§ GIVEN PASSAGE:
Polish Twitter Emotion Classifier (ONNX)
This is the ONNX FP32 version of yazoniak/twitter-emotion-pl-classifier
This model is an ONNX-converted version of the Polish Twitter Emotion Classifier, optimized for 2x faster inference while maintaining full accuracy. The model was converted using Hugging Face Optimum.
Quick Links
- 🔗 Original PyTorch Model: yazoniak/twitter-emotion-pl-classifier
- 🚀 INT8 Quantized Version: yazoniak/twitter-emotion-pl-classifier-onnx-int8 (75% smaller, 3x faster)
- 📊 Dataset: yazoniak/TwitterEmo-PL-Refined
Model Description
This model predicts 8 emotion and sentiment labels simultaneously for Polish text:
- Emotions:
radość(joy),wstręt(disgust),gniew(anger),przeczuwanie(anticipation) - Sentiment:
pozytywny(positive),negatywny(negative),neutralny(neutral) - Special:
sarkazm(sarcasm)

§ YOUR GOAL: Reproduce the entire model card for the Polish Twitter emotion classifier word for word. Draw only on the model card above.

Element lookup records
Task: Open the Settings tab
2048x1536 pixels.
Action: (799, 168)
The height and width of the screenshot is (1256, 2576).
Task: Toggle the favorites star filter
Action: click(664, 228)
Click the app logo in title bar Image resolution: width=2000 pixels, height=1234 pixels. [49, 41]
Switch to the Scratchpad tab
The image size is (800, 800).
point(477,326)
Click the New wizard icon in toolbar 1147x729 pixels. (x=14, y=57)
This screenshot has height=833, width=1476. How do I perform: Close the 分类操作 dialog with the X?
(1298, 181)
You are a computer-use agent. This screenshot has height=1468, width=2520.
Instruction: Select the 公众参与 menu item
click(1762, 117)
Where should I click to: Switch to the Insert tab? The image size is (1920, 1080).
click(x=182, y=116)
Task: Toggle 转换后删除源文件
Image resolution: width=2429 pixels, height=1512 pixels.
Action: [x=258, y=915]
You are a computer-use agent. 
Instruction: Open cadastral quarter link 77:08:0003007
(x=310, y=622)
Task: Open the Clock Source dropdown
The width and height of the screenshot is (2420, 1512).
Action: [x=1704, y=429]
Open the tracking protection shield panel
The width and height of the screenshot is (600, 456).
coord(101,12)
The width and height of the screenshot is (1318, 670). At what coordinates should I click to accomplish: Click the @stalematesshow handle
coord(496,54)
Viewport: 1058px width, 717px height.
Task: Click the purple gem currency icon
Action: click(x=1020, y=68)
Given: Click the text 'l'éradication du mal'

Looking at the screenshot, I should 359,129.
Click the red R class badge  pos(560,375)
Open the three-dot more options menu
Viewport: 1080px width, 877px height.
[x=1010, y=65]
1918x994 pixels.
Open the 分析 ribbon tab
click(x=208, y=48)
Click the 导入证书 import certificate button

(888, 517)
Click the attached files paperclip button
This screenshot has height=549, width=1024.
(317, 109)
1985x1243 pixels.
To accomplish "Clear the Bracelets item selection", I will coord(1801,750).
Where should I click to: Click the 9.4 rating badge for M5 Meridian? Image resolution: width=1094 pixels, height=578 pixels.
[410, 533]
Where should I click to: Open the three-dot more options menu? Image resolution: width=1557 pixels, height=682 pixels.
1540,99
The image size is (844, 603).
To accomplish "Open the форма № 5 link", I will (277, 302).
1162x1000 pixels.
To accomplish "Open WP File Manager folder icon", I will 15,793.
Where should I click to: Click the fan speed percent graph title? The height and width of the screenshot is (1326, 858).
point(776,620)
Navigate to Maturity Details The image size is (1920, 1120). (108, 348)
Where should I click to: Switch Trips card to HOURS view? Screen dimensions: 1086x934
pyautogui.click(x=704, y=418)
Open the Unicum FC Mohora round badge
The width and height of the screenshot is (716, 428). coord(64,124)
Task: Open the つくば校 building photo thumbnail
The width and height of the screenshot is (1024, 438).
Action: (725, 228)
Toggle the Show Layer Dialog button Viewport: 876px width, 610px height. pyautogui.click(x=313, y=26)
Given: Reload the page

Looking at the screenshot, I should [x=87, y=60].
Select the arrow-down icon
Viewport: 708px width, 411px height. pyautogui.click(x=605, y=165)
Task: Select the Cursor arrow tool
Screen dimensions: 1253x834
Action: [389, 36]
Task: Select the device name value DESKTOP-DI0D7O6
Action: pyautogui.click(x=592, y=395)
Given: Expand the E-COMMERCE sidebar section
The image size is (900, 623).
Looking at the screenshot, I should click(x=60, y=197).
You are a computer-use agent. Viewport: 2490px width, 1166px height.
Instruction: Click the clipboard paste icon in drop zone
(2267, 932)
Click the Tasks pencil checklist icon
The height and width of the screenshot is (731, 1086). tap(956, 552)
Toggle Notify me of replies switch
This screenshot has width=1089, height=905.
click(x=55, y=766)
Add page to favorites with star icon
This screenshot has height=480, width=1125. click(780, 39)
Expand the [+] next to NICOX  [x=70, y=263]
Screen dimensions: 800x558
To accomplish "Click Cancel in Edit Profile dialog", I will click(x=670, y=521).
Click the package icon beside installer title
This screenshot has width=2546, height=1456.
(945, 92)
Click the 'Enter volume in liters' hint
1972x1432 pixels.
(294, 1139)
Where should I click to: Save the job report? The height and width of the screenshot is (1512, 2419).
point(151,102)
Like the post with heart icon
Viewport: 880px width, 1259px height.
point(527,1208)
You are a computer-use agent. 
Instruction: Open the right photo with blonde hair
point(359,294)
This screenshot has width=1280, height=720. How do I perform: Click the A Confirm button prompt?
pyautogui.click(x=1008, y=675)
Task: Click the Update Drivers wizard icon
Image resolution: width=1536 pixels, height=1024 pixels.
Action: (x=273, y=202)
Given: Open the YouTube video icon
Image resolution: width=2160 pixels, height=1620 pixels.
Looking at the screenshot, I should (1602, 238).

§ EXPECTED OUTPUT:
Polish Twitter Emotion Classifier (ONNX)
This is the ONNX FP32 version of yazoniak/twitter-emotion-pl-classifier
This model is an ONNX-converted version of the Polish Twitter Emotion Classifier, optimized for 2x faster inference while maintaining full accuracy. The model was converted using Hugging Face Optimum.
Quick Links
- 🔗 Original PyTorch Model: yazoniak/twitter-emotion-pl-classifier
- 🚀 INT8 Quantized Version: yazoniak/twitter-emotion-pl-classifier-onnx-int8 (75% smaller, 3x faster)
- 📊 Dataset: yazoniak/TwitterEmo-PL-Refined
Model Description
This model predicts 8 emotion and sentiment labels simultaneously for Polish text:
- Emotions:
radość(joy),wstręt(disgust),gniew(anger),przeczuwanie(anticipation) - Sentiment:
pozytywny(positive),negatywny(negative),neutralny(neutral) - Special:
sarkazm(sarcasm)